• BRONTEKST

—————

De zomervakantie staat voor de deur (en is voor sommigen al begonnen). Ook ik ga er even tussenuit, maar niet voordat ik nog één bericht stuur. In deze zomereditie: een blik op mijn eerste gesprekken als CXO, wat inspiratie van Barack Obama, een voorgehouden spiegel van geograaf Josse de Voogd en een gedicht van de net overleden Remco Campert. Kortom: een bezinnend bericht, passend bij de zomer. Een bericht over hoop.
Het is (wederom) een zomer waarin het ergens gek voelt om over hoop te schrijven. In het Amerikaanse Yosemite National Park (waar ik vorige nieuwsbrief over schreef) dreigen op dit moment 3000 jaar oude beschermde Sequoia bomen verloren te gaan in bosbranden, die ieder jaar heviger worden als gevolg van klimaatverandering. In Nederland hebben we boerenprotesten, die op pijnlijke wijze laten zien hoe moeilijk het is - en de komende tijd zal zijn - om als overheid de noodzakelijke transities in te zetten waar wij als samenleving voor staan.
Toch schrijf ik over hoop, omdat het thema in mijn ontdekkingstocht als CXO op mijn pad kwam. In de afgelopen weken ging ik publiek met een nieuwe website, nieuwsbrief en berichten op Linkedin. En daarmee gebeurde iets opvallends. Ineens was ik niet alleen zelf aan het zoeken naar inspirerende praktijken en mensen, zij vonden mij ook. In korte tijd sprak ik met tal van mensen die contact met me zochten: een oud-gemeentesecretaris, een innovatie-ambtenaar bij een ministerie, trekkers van een vernieuwende culturele organisatie. Ga zo maar door.
De gesprekken gingen alle kanten op en toch viel mij één ding op: al deze mensen waren kritisch over het overheidssysteem, maar desalniettemin bereid om in (of met) dat systeem te werken en te proberen er wat aan te veranderen. Ze waren, in andere woorden, hoopvol in hun doen.
Neem Luc van Tiggelen, de Amelandse ambtenaar die zich met hart en ziel inzet om het eiland versneld te verduurzamen en zich nu specifiek richt op energiearmoede (ik volg van Tiggelen sinds mijn werk over experimenteel bestuur). Of ambtenaren Laura Huigens en Jarno Deen, die in hun podcast Publiek Werk zich enerzijds hardop afvragen of de overheid stuk is, anderzijds via de podcast samen met anderen onderzoeken hoe de overheid wél beter en slimmer kan (luister hier het gesprek dat ik met hen voerde). In de gesprekken met deze mensen en anderen vond ik steeds weer stukjes hoop.

—————

• AANGELEVERD MATERIAAL
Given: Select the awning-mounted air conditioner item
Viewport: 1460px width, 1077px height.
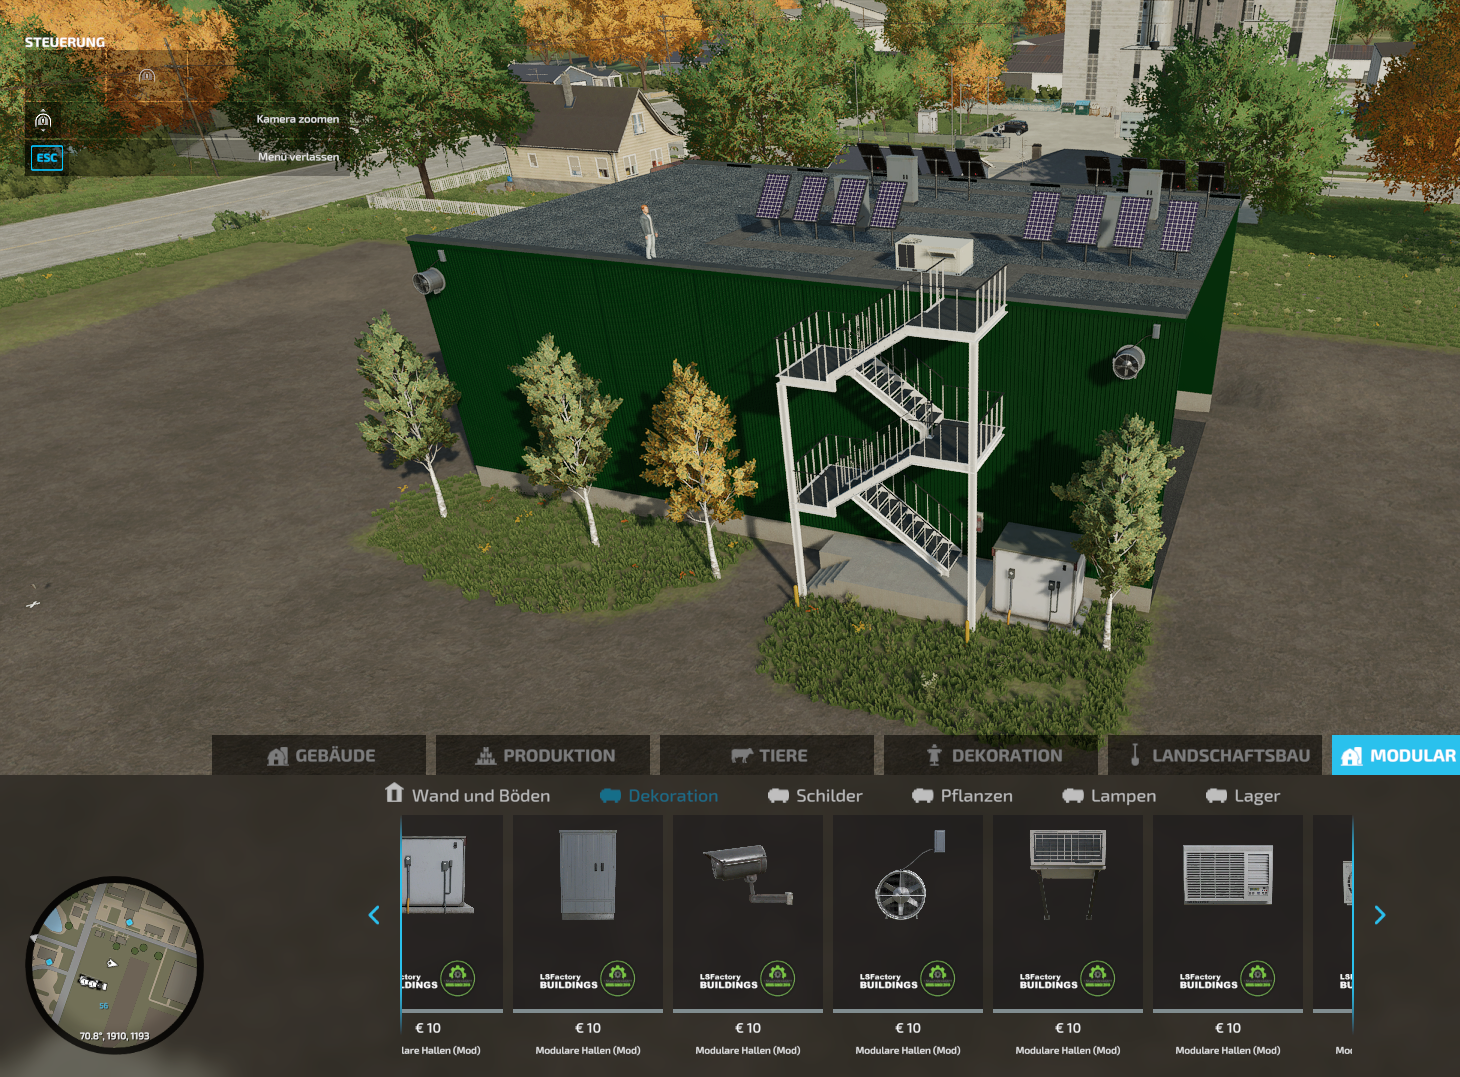Looking at the screenshot, I should (1067, 912).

—————

• WAT JE DOET
Geef het vervolg van de nieuwsbrief over hoop, te beginnen na de laatste zin. Het materiaal heb je hier niet nodig.

• ANTWOORD OEFENING
Een icoon van hoop is natuurlijk de oud-Amerikaanse president Barack Obama. Ook hij kwam recent op mijn pad - ok, niet in levende lijve - maar via Rowinda Appelman, projectleider van de City Deal Kennis Maken. Appelman is een pionier in het vernieuwen van hoger onderwijs en onderzoek en dat werk leverde haar een plek op in het prestigieuze Obama Foundation Leaders Europe programma. Zes maanden lang volgde ze een intensief leiderschapstraject samen met andere pioniers uit heel Europa. Ze kreeg ideeën en inspiratie aangereikt, videobelde met Barack Obama en ontmoette aan het einde van de rit the man himself in Kopenhagen.
Wat Appelman leerde van Obama geeft een blik op het praktiseren van hoop. Als president had Obama vanzelfsprekend als geen ander te maken met spanningen. Veelvuldig moest hij zware beslissingen nemen met ingrijpende consequenties voor velen. Toch kon hij naar eigen zeggen ‘altijd goed slapen’ (zoals hij het stelt in zijn memoir A Promised Land). “Wat ik leerde van Obama”, vertelt Appelman, “is om vertrouwen te stellen in een goed proces. Je kunt het nooit perfect doen, maar je kunt wel handelen vanuit stevige principes, vanuit je zelfbewustzijn, kennis en waarden, en altijd met oog op je blinde vlekken.”
“Obama moedigde ons aan om in te zetten op waardegedreven leiderschap. Om onszelf in iedere situatie de vraag te stellen: wat vind ik hier belangrijk? Welke waarden zet ik centraal, en welke durf ik te buigen? Dat is een geheel andere vorm van leiderschap dan wat ik vaak in Nederland tegenkom.” - Rowinda Appelman
Het Obama leiderschapstraject kun je ook zien als een hoopvolle onderneming, die dezelfde redenering volgt als die ik uitdraag als CXO: juíst als je het systeem wil vernieuwen, heb je vernieuwers vanuit andere settings nodig - om van te leren, elkaar aan te moedigen en elkaar te helpen. Zo ervoer Appelman dat ook. “Soms sta ik in mijn werk op mijzelf”, vertelt ze. “In deze groep vond ik confidentees - vertrouwelingen - mensen met wie je vrij kan sparren over de uitdagingen die je tegenkomt, in een setting die daarvoor speciaal wordt georganiseerd.” Tja, zouden we eigenlijk niet allemaal zo’n Obama traject kunnen gebruiken?
Hoe kijk ik zelf naar hoop? Uit bovenstaande wordt waarschijnlijk wel duidelijk dat ik het koppel aan handelen. Aan bereid zijn om te werken in het systeem. Om het systeem tot op zekere hoogte te accepteren voor wat het is, en het tegelijkertijd naar je beste vermogen te proberen te verbeteren. En om daarin vooral ook elkaar te helpen, want we kunnen het niet alleen.
Toch denk ik dat we binnen de overheid meer moeten doen dan simpelweg ‘ons best’. Appelman noemt Obama’s advies om oog te hebben voor je blinde vlekken. Maar eerlijk gezegd, ik vraag me af of we dat als individuen en als overheidssysteem wel voldoende doen. Wie dit als geen ander aankaart, is geograaf Josse de Voogd. Recent stond er een mooi interview met hem in de Volkskrant, waarin hij vertelt over de Atlas van Afgehaakt Nederland, een publicatie die hij samen maakte met René Cuperus.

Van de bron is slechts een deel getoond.